SingHealth Polyclinics, Singapore.
Ann Acad Med Singap. 2023 Apr 27;52(4):190-198. doi: 10.47102/annals-acadmedsg.2022358.
Obesity is thought to be a negative predictor of sexual function, but the relationship between body mass index (BMI) and sexual function has been inconsistent. Other factors such as body image and self-esteem may mediate this relationship. This study examined the association of BMI, body image and self-esteem with sexual function in young women.
A total of 514 sexually active women aged 21 to 35 years completed an anonymised online questionnaire that used 3 scales to assess body image, self-esteem and female sexual function: Body Image States Scale (BISS), Rosenberg Self-Esteem Scale (RSES) and Female Sexual Function Index (FSFI). Higher scores for BISS, RSES and FSFI indicate more positive body image, higher self-esteem and better sexual function, respectively. Spearman correlation assessed the association among BMI, BISS and RSES scores, and with FSFI scores.
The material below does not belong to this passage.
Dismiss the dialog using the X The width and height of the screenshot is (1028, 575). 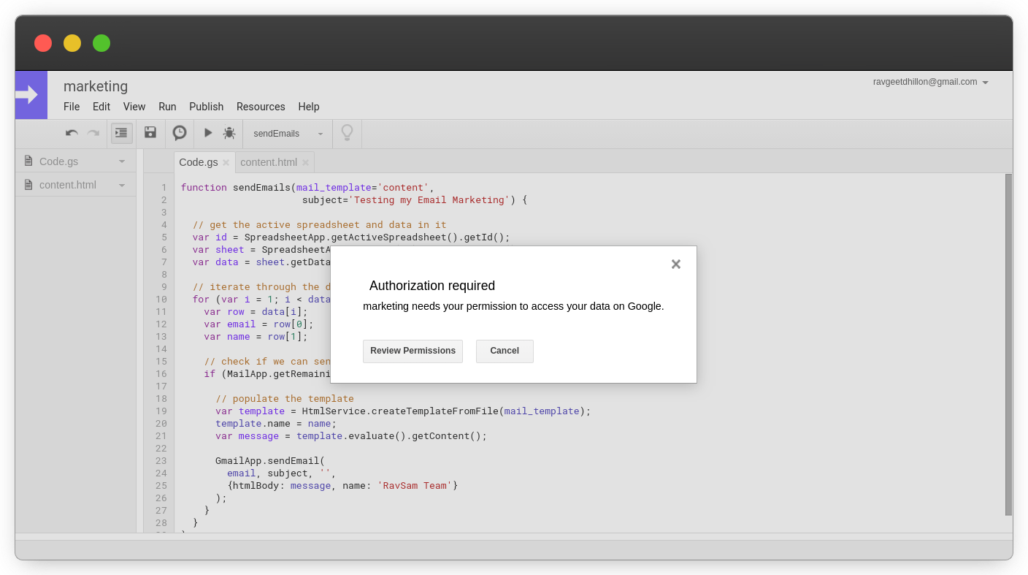(675, 264)
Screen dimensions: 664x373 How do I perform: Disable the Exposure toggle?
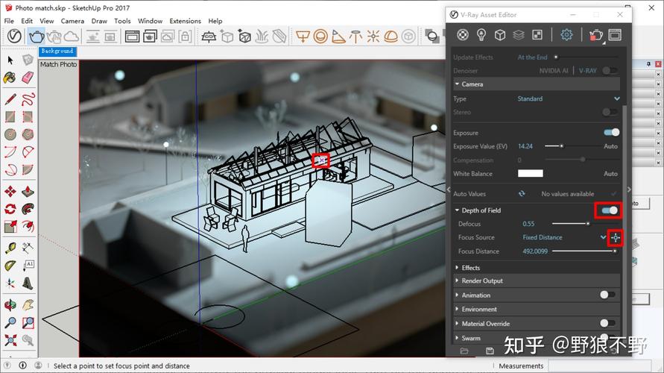click(610, 133)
Linear and multivariable logistic regression identified risk factors associated with sexual dysfunction (FSFI <26.55).
BISS and RSES scores significantly correlated with FSFI scores (r=0.27 and r=0.32, respectively; both P<0.001), indicating that better body image and self-esteem were associated with better sexual function. Risk factors for sexual dysfunction were lower BISS and RSES scores, being married (odds ratio [OR] 1.52; 95% confidence interval [CI] 1.07-2.15), having 1 child (OR 2.45; 95% CI 1.26-4.77) and having a perceived mental condition (OR 3.02; 95% CI 1.44-6.33). Factors in lack of sexual dysfunction include being of Malay ethnicity (OR 0.38; 95% CI 0.21-0.71) and being overweight (OR 0.46; 95% CI 0.27-0.78).
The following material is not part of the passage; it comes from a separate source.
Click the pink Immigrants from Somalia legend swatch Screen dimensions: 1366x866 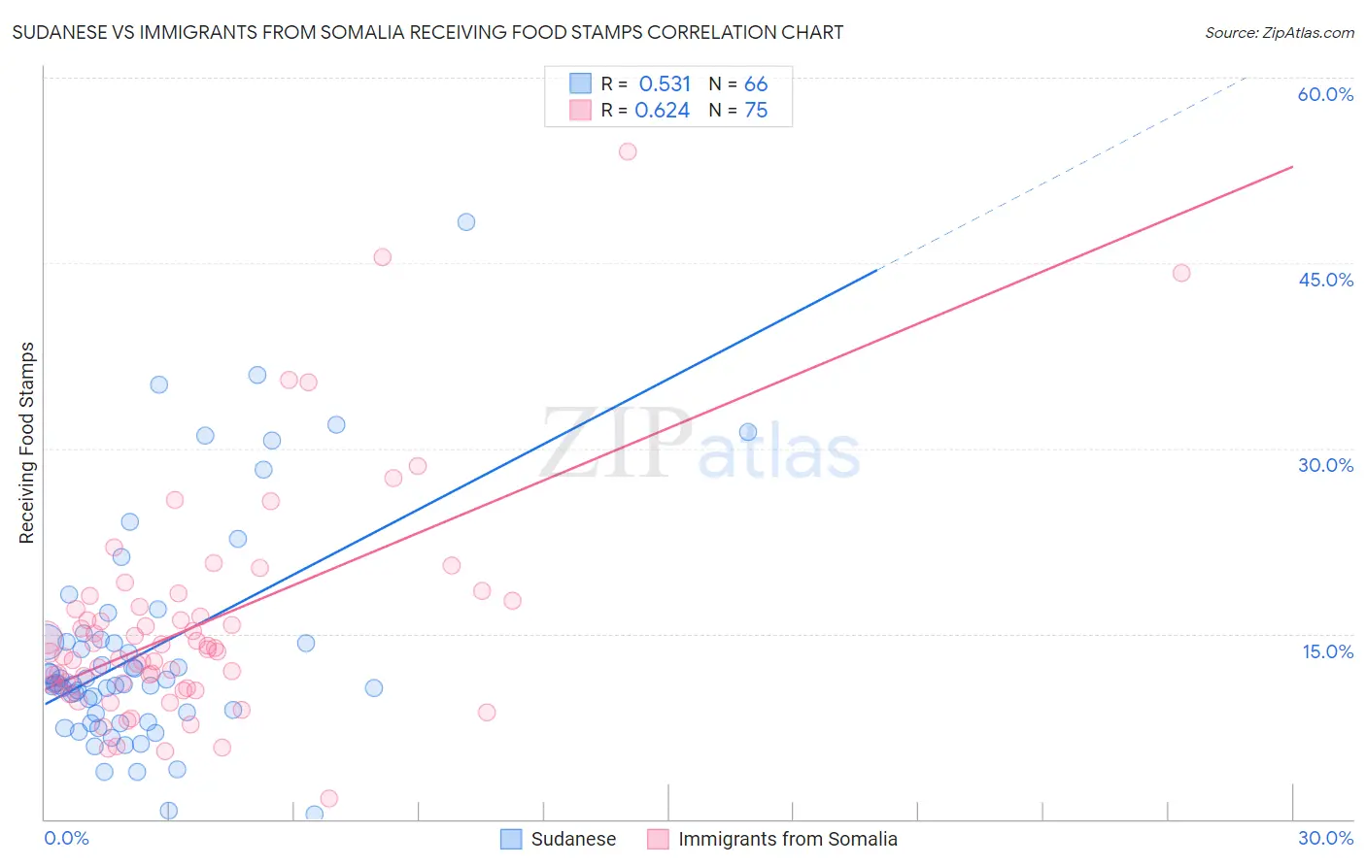pos(658,839)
Women with poorer body image and lower self-esteem were more likely to have sexual dysfunction. These perceptions and states did not correlate with being overweight, and were better predictors over BMI to identify the population at-risk.
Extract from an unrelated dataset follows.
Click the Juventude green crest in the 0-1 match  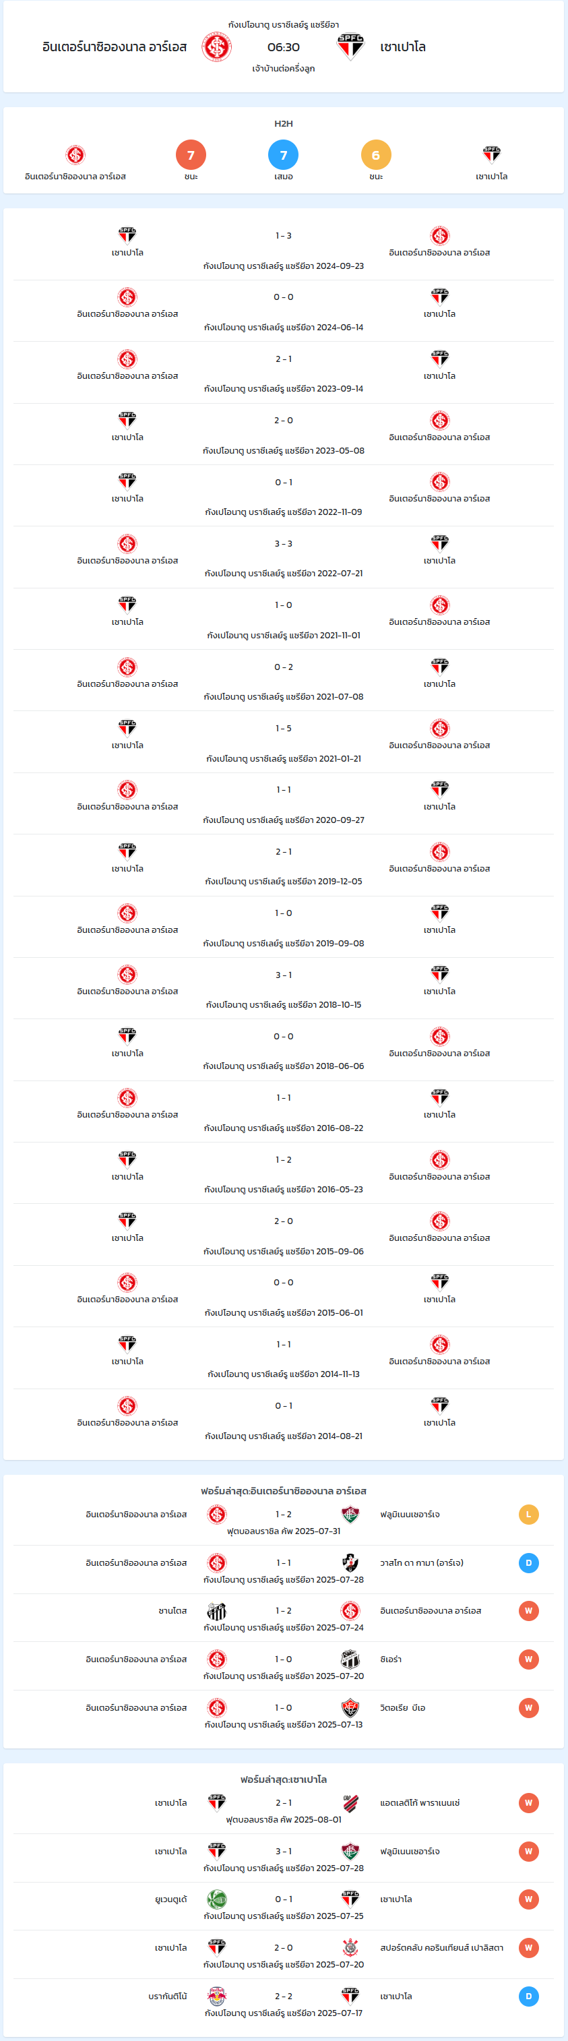click(x=217, y=1899)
肥胖被认为是性功能的负面预测因素,但体重指数(BMI)与性功能之间的关系一直不一致。其他因素,如身体形象和自尊,可能会影响这种关系。本研究旨在探讨年轻女性的 BMI、身体形象和自尊与性功能之间的关系。
共有 514 名年龄在 21 至 35 岁之间的活跃女性完成了一份匿名在线问卷,该问卷使用 3 种量表评估身体形象、自尊和女性性功能:身体形象状态量表(BISS)、罗森伯格自尊量表(RSES)和女性性功能指数(FSFI)。BISS、RSES 和 FSFI 的得分越高,表明身体形象越积极、自尊越高、性功能越好。Spearman 相关性评估了 BMI、BISS 和 RSES 得分之间的相关性,以及与 FSFI 得分的相关性。线性和多变量逻辑回归确定了与性功能障碍相关的危险因素(FSFI<26.55)。
BISS 和 RSES 得分与 FSFI 得分显著相关(r=0.27 和 r=0.32,均 P<0.001),表明更好的身体形象和自尊与更好的性功能相关。性功能障碍的危险因素包括较低的 BISS 和 RSES 得分、已婚(比值比[OR] 1.52;95%置信区间[CI] 1.07-2.15)、有 1 个孩子(OR 2.45;95%CI 1.26-4.77)和感知精神状况(OR 3.02;95%CI 1.44-6.33)。性功能正常的因素包括马来族裔(OR 0.38;95%CI 0.21-0.71)和超重(OR 0.46;95%CI 0.27-0.78)。
身体形象和自尊较差的女性更有可能出现性功能障碍。这些观念和状态与超重无关,是识别高危人群的更好预测指标,而不是 BMI。